P.S. From what I understand, Xavier is the one doing more or less everything live. I've seen videos of them live and Gaspard usually sits in the back smoking a cig, stepping in every once in awhile to slightly tweak a knob or two. Instead, Gaspard is the genius behind the composition of their tracks.
posted by god particle at 3:57 PM on January 1, 2009 [2 favorites]


I've been listening to A Cross the Universe and they probably have their full tracks and drum beats separate, or everything in separate tracks, and they have things run through effects and samplers for all their stutter effects.
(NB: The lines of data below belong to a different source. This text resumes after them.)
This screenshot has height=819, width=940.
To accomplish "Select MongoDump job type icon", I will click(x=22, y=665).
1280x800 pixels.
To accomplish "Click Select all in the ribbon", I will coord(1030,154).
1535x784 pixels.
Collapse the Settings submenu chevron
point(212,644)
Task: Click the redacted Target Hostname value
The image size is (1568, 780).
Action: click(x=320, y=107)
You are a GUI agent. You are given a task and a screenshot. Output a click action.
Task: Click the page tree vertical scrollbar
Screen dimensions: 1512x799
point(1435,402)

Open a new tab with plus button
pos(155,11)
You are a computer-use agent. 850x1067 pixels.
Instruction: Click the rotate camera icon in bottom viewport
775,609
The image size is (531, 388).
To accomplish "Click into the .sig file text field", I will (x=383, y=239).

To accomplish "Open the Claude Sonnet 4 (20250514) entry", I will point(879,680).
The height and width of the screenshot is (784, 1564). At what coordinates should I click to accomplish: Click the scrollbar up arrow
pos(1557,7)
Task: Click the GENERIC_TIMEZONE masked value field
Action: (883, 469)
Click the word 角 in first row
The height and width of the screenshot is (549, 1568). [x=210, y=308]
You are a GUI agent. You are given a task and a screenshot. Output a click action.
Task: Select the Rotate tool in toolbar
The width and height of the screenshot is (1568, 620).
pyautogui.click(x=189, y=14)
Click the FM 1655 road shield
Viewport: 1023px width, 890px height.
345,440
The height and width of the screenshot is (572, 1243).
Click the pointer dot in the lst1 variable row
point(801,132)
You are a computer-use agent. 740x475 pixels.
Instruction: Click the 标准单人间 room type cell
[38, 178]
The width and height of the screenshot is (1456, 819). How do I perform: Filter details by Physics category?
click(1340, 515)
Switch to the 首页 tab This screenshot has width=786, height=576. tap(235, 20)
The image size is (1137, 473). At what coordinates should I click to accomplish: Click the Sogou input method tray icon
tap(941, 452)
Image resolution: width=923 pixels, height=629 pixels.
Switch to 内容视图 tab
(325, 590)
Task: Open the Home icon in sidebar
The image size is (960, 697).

They mix in cuts and loops of other songs, tweak loop points, and so on. It can all be done with CDJs + a mixer or a laptop system like the one I mentioned.
posted by god particle at 5:47 PM on January 1, 2009


Wow thanks for the advice! Part of my problem was trying to define exactly what I want to do (which is alluded to here). I went out and bought an MPC (MPD24) and a keyboard. I'm beginning to wrap my head around how this works. I think I'm going to try a two prong approach, first try to make a few solid playlists and see if I can make them flow together, sort of like Ronson's Hard Rock Mix, then I'm going to see if I can do the same thing on the fly.

Ableton is great, and for me right now, better than Reason (since I'm not coming from a background of actually using the physical products). It is a really intuitive program. I'm playing around with Traktor, I might actually end up using that until I can get the quirks of Ableton down. Really it looks like turntables are really just control surfaces and I can achieve the same thing with a turntable using a MIDI controller. I guess a lot of live DJs are more theatrical than musicians, they've already done most of the heavy lifting before they went on stage. I really want to know what exactly they're doing on stage, I remember seeing DJ AM and he was constantly doing something, I could never figure out what. I wonder if they have dead knobs on their devices that they twist and turn to make it look like they're doing something.

Also rewatching A Cross the Universe I do notice that Gaspard does very little during the live set. I don't think they were faking their live sets, they respond too well to the crowds, I bet they have samples lined up on their pads and more or less control the pacing / tempo of the songs. Anyway I'm excited, getting into this is a lot easier than learning an instrument, at least as far as right off the bat making music is concerned.